Top of EXTRACT TO READ

Justice of the High Court Division of the Supreme Court of Bangladesh
- Incumbent
- Assumed office 8 October 2024

Chairman of the International Crimes Tribunal-1
- Incumbent
- Assumed office 14 October 2024
- Preceded by: Md. Abu Ahmed Jamadar

Personal details
- Born: 15 January 1960 (age 66)
- Alma mater: University of Dhaka
- Profession: Judge

= Golam Mortuza Mozumder =

Bangladeshi judge (born 1960)

Golam Mortuza Mozumder (গোলাম মর্তুজা মজুমদার; born 15 January 1960) is a Justice of the High Court Division of the Supreme Court of Bangladesh and the Chairman of the International Crimes Tribunal.

== Early life ==
Golam Mortuza was born on 15 January 1960. He completed his LLB and LLM from the University of Dhaka.

== Career ==
Mortuza passed the BCS (Judicial Cadre) in 1982 and joined the service as an Assistant Judge on 20 April 1983. He retired as a District and Sessions Judge on 14 January 2019. In 2008, he served as a special judge in the MiG-29 corruption case involving Sheikh Hasina. After his retirement from judicial service, Mortuza taught law at ASA University Bangladesh.

On 8 October 2024, Mortuza was appointed as an additional judge in the High Court Division of the Bangladesh Supreme Court. Later on 14 October, he was appointed as the Chairman of the International Crimes Tribunal. On November 17, 2025, the International Crimes Tribunal-1, led by Golam Mortuja Majumder, sentenced Bangladesh's former Prime Minister Sheikh Hasina to death.

Bottom of EXTRACT TO READ
Top of PROVIDED INFORMATION

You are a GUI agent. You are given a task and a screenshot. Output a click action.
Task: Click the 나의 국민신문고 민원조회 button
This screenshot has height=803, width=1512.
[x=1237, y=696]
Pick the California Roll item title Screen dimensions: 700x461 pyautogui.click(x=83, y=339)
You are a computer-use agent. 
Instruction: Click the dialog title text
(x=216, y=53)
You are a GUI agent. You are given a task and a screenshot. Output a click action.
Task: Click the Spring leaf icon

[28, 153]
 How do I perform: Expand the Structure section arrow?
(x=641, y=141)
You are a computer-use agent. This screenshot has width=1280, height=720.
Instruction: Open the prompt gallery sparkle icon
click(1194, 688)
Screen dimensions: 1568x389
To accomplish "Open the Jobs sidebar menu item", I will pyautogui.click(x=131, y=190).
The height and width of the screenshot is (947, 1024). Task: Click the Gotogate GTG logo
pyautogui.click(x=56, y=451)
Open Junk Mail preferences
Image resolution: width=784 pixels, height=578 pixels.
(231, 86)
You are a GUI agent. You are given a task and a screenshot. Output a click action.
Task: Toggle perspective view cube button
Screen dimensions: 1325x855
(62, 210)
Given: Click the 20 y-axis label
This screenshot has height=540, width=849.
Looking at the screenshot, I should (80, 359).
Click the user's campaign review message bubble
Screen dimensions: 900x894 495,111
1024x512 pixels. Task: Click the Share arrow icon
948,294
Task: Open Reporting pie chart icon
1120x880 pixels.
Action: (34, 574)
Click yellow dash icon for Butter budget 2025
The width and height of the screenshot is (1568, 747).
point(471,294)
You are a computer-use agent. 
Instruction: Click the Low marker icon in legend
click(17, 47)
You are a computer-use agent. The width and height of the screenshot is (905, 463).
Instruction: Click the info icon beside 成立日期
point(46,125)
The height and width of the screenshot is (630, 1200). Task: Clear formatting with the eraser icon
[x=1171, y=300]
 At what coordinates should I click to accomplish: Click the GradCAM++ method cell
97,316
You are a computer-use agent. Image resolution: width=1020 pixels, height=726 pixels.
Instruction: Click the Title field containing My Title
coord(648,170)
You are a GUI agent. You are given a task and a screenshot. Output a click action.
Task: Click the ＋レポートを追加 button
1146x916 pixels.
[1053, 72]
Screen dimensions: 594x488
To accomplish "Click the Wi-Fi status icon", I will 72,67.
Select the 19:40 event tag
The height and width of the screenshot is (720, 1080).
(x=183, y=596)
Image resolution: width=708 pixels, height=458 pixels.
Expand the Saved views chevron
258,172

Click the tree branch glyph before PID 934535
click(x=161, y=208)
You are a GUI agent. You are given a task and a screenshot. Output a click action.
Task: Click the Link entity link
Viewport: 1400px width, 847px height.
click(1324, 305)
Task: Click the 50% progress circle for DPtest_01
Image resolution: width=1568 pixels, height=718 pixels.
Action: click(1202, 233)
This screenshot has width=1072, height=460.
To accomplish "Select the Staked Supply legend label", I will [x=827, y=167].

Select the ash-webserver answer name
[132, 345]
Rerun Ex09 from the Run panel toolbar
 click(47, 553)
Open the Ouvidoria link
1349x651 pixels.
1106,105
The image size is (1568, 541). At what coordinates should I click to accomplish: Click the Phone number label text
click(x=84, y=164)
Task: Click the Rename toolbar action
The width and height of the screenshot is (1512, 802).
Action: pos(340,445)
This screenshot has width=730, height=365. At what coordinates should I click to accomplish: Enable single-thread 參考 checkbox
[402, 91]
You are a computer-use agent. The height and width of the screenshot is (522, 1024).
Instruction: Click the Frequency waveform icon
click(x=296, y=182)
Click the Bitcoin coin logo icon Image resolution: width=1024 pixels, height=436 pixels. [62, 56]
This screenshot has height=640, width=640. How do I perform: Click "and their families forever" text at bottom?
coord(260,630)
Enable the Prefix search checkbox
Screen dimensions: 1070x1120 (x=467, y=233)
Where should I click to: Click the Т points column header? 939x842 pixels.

Bottom of PROVIDED INFORMATION

> [TASKS TO CARRY OUT]
1) According to the article on Golam Mortuza Mozumder, in what year did he pass the BCS (Judicial Cadre)?
2) Transcribe the passage of the article on Golam Mortuza Mozumder that starts at the words "Bangladeshi judge (born" and runs through "and the Chairman of the International Crimes Tribunal.".

> [ANSWERS BY ITEM NUMBER]
1) 1982

2)
Bangladeshi judge (born 1960)

Golam Mortuza Mozumder (গোলাম মর্তুজা মজুমদার; born 15 January 1960) is a Justice of the High Court Division of the Supreme Court of Bangladesh and the Chairman of the International Crimes Tribunal.